Dataset excerpts »
>>>>>

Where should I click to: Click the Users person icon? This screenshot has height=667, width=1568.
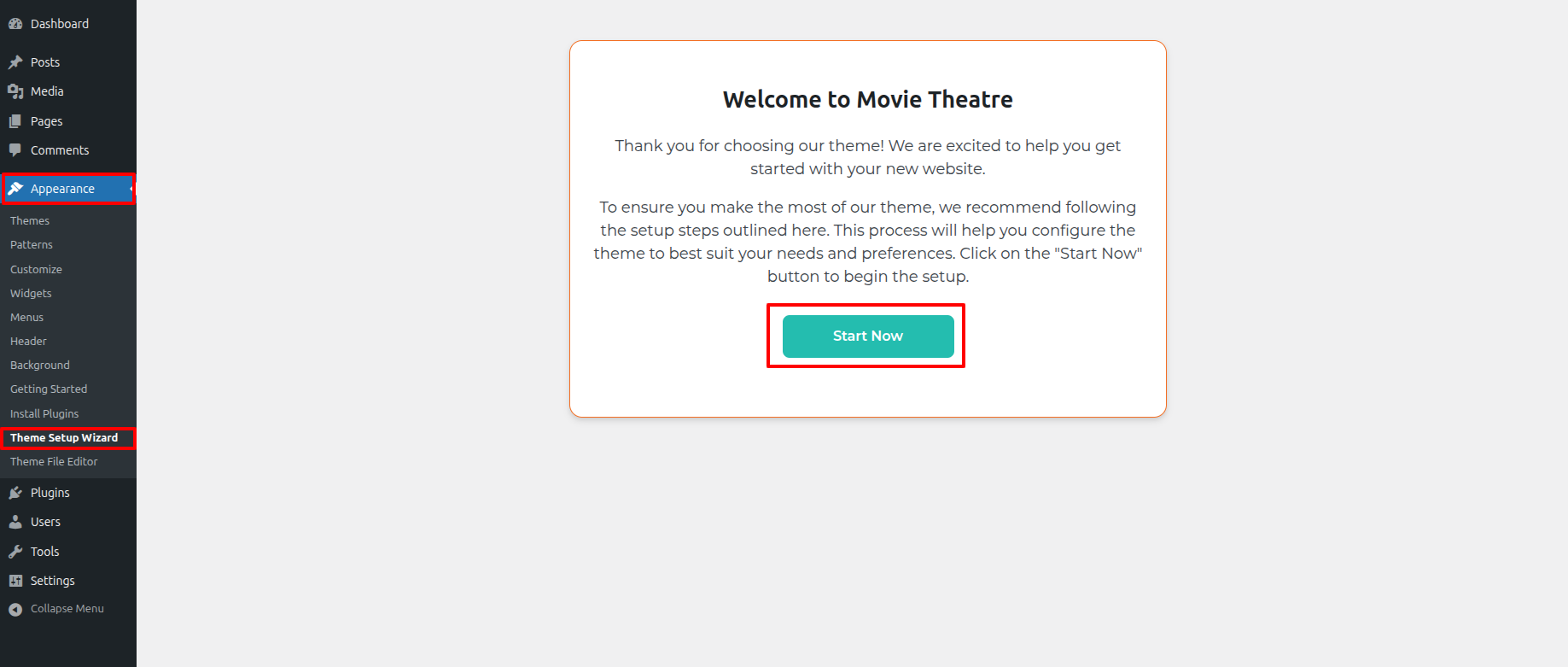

<<<<<
>>>>>

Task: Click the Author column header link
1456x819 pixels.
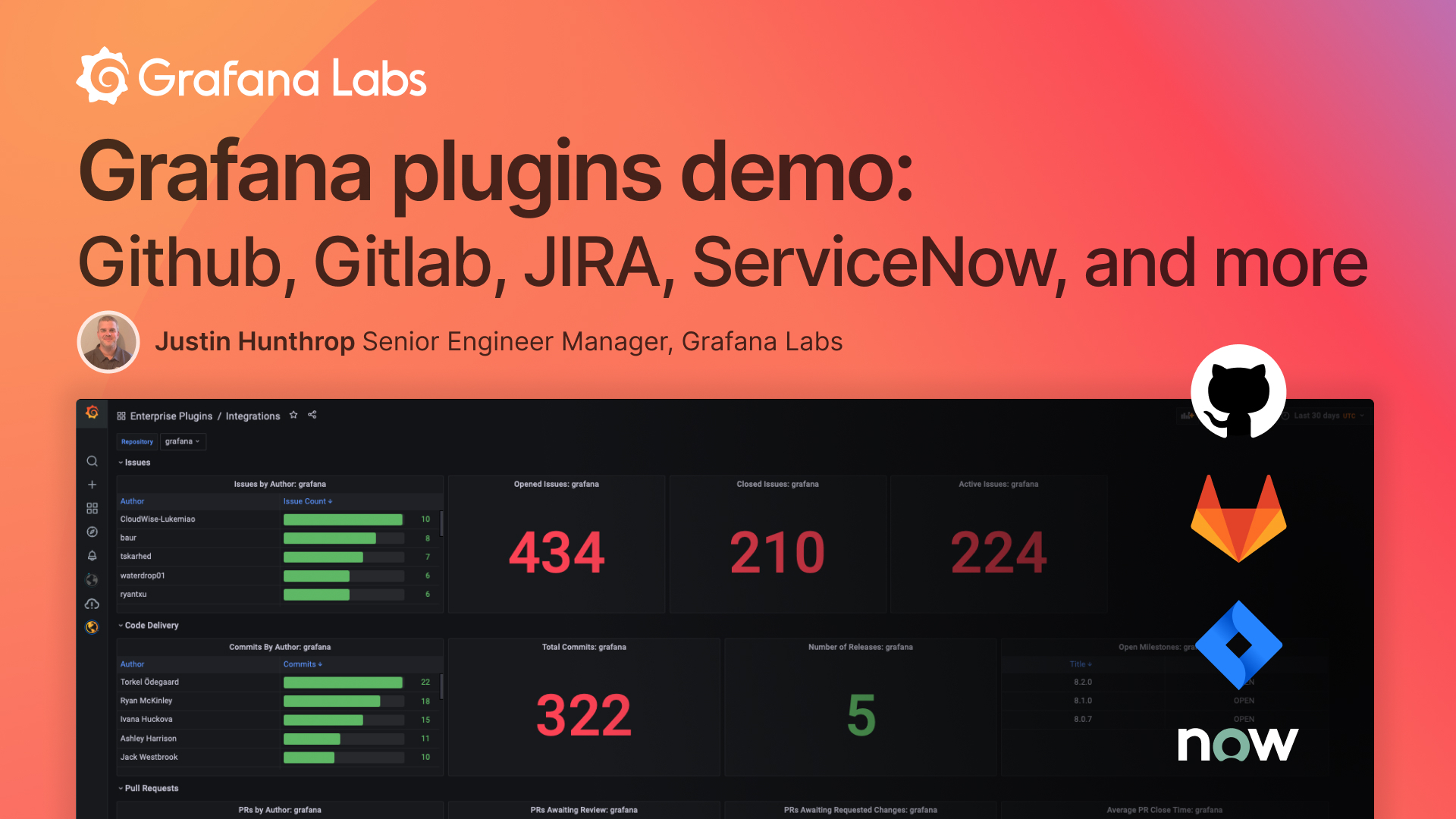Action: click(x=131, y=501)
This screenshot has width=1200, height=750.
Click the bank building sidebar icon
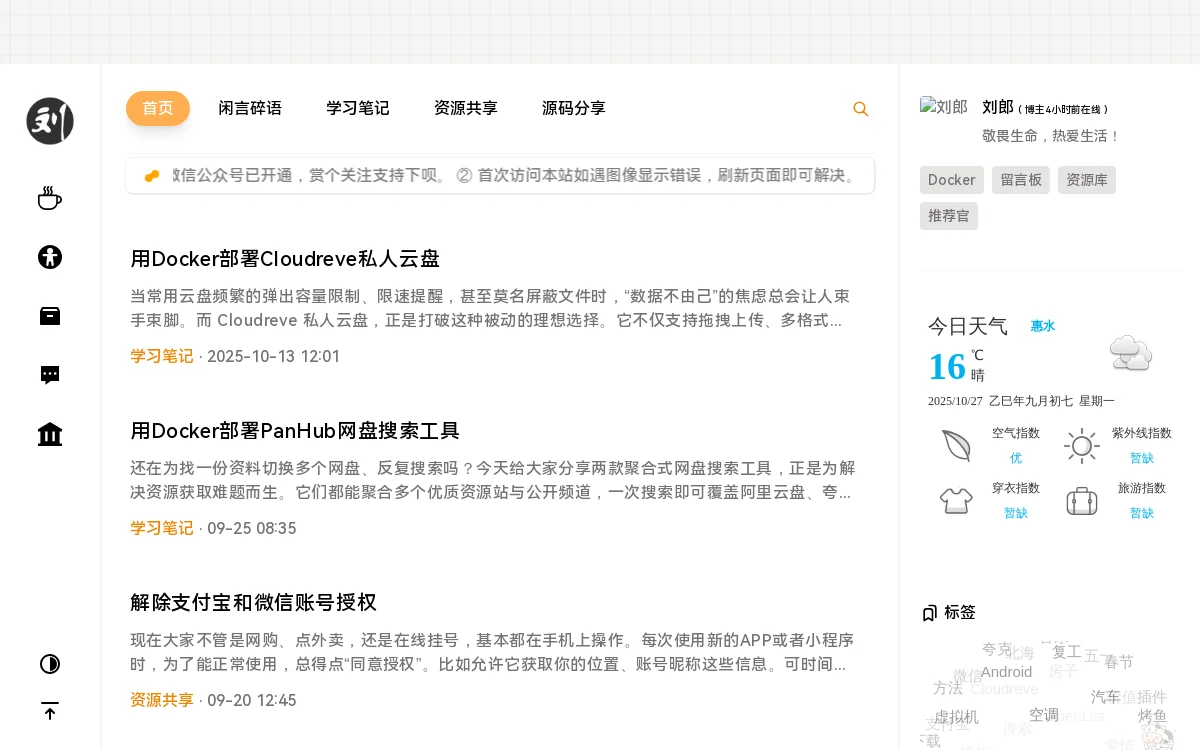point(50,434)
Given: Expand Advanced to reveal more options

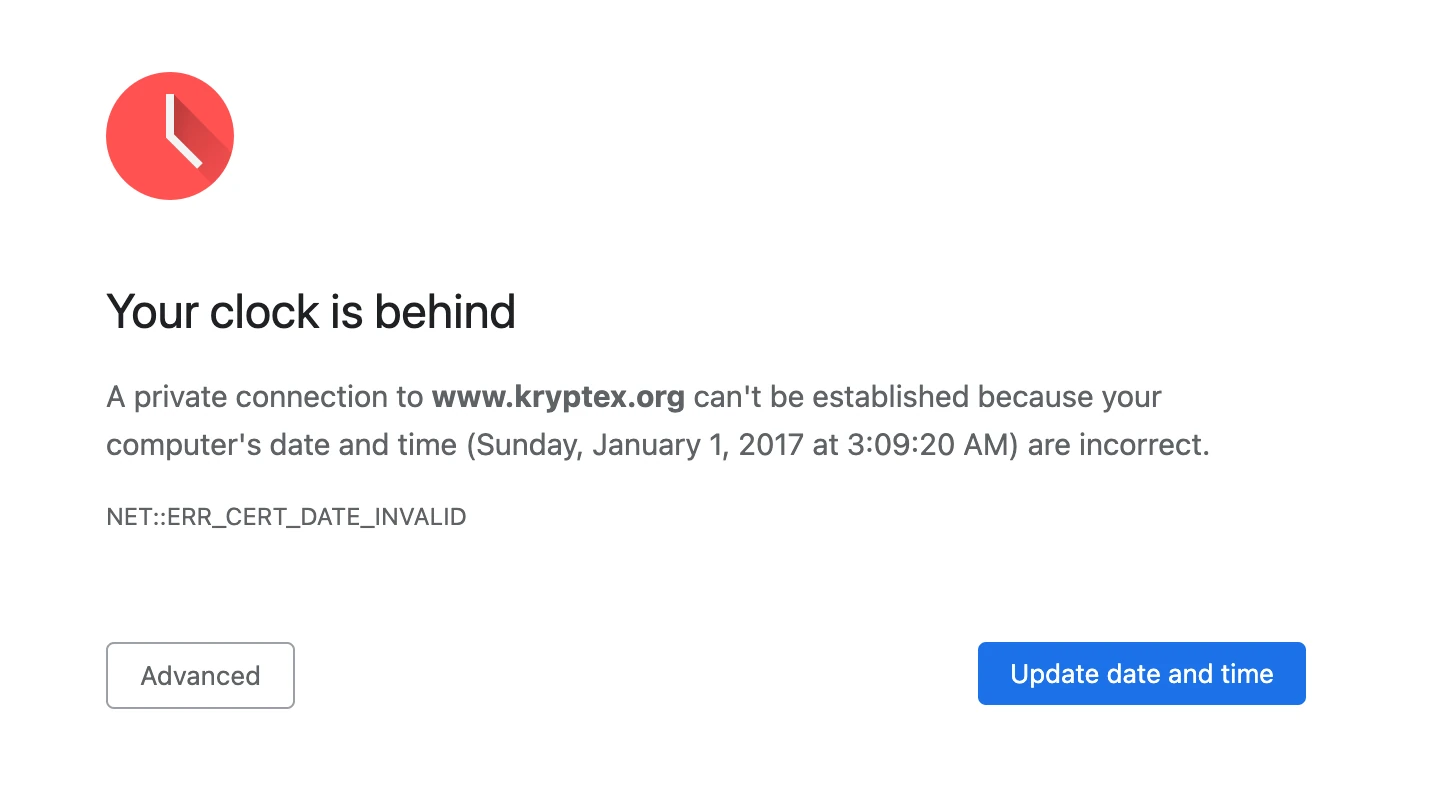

<<<<<

Work to complete »
Present the records from the line with "This screenshot has width=1200, height=750." up to and including the line with "Given: Expand Advanced to reveal more options" as a numbered list, skipping blank lines. Leave out the pictures.

Result »
1. This screenshot has width=1200, height=750.
2. Click the bank building sidebar icon
3. point(50,434)
4. Given: Expand Advanced to reveal more options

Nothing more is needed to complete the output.